### WHAT YOU WILL DO
Return the run of lines below that opens with the line containing "Image resolution: width=86, height=2576." and closes with the line containing "DAG size calculator (19, 2299)", keeping each one exact.

### INPUT RECORDS
'''
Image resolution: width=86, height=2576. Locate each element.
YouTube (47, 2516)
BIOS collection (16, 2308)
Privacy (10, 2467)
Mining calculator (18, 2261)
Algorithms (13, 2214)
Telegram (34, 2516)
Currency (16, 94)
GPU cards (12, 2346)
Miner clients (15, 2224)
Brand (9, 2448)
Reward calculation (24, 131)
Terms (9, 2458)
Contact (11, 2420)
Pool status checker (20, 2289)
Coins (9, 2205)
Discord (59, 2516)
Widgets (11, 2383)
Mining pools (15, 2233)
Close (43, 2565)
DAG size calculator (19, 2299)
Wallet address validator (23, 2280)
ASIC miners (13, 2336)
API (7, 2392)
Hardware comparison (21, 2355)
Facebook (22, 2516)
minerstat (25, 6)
'''
'''
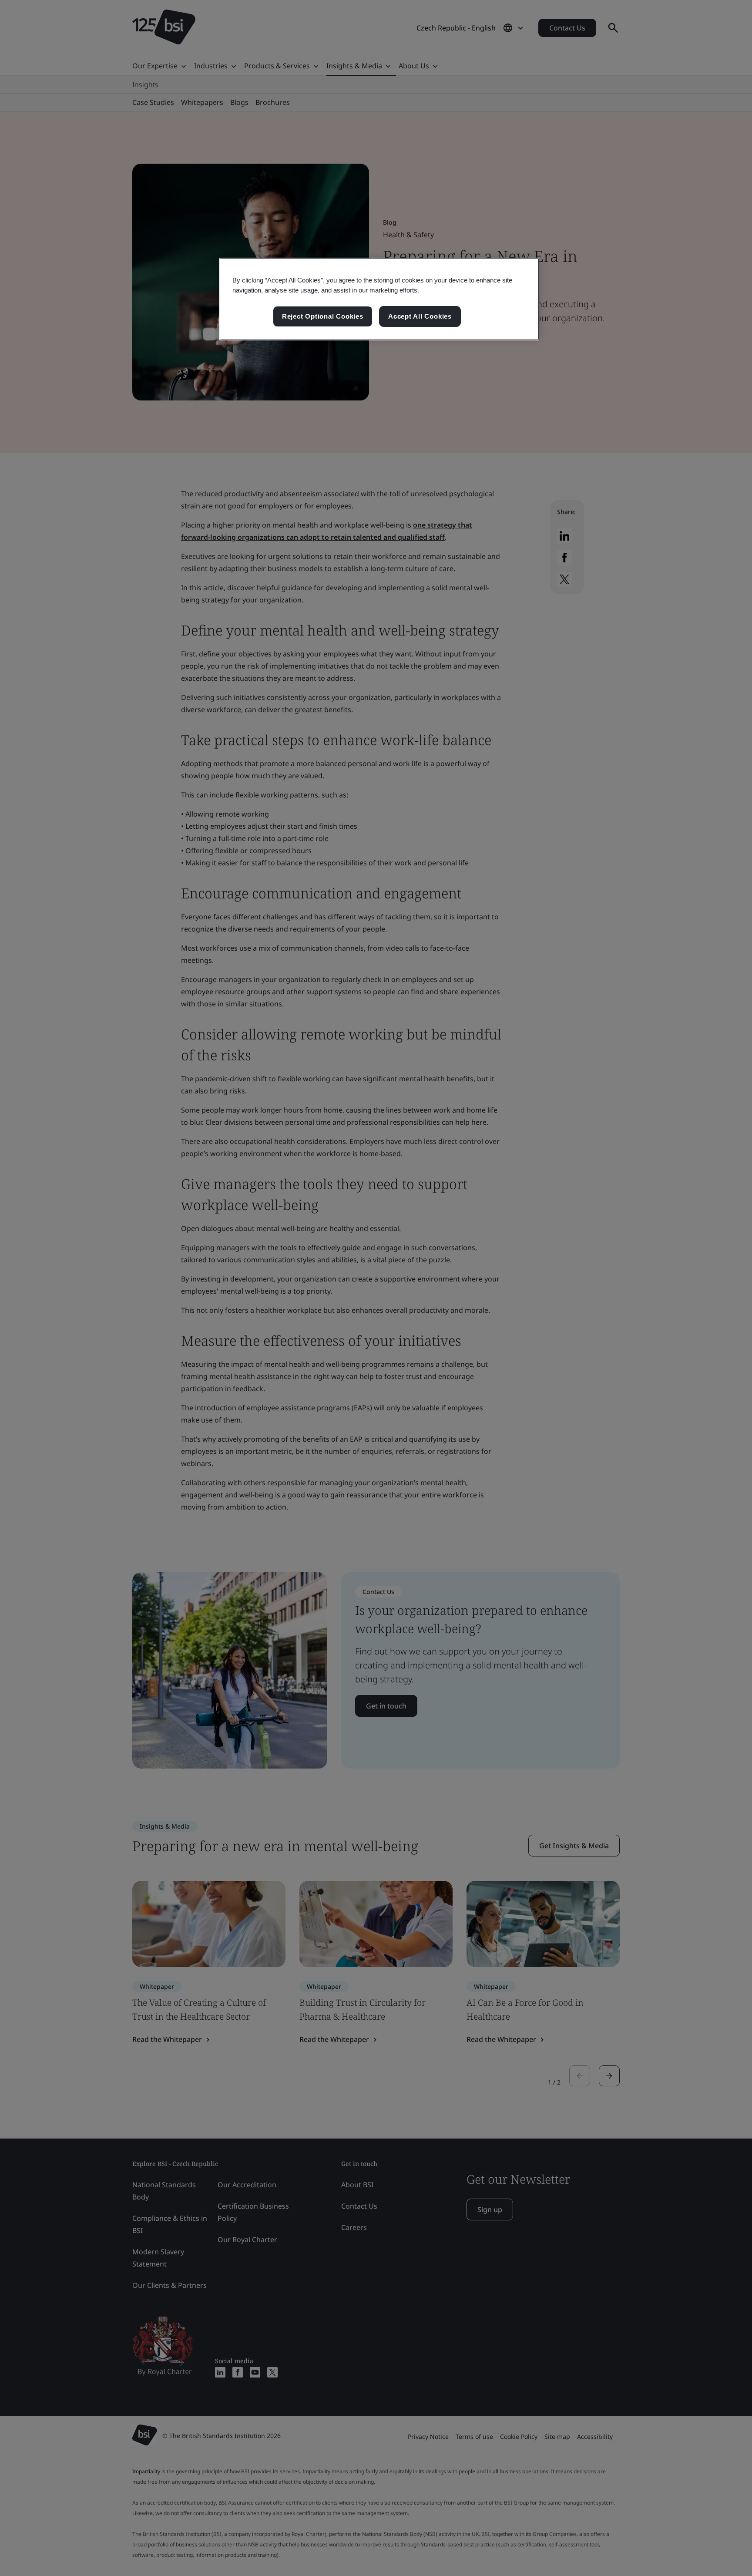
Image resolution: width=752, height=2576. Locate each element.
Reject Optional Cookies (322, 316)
'''
'''
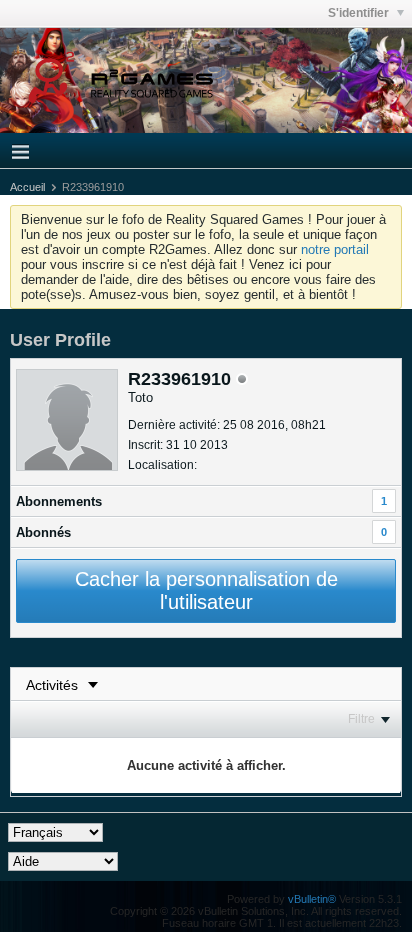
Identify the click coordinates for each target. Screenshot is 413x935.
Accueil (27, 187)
'''
### SOLUTION FOR THIS PROBLEM
Image resolution: width=86, height=2576. Locate each element.
YouTube (47, 2516)
BIOS collection (16, 2308)
Privacy (10, 2467)
Mining calculator (18, 2261)
Algorithms (13, 2214)
Telegram (34, 2516)
Currency (16, 94)
GPU cards (12, 2346)
Miner clients (15, 2224)
Brand (9, 2448)
Reward calculation (24, 131)
Terms (9, 2458)
Contact (11, 2420)
Pool status checker (20, 2289)
Coins (9, 2205)
Discord (59, 2516)
Widgets (11, 2383)
Mining pools (15, 2233)
Close (43, 2565)
DAG size calculator (19, 2299)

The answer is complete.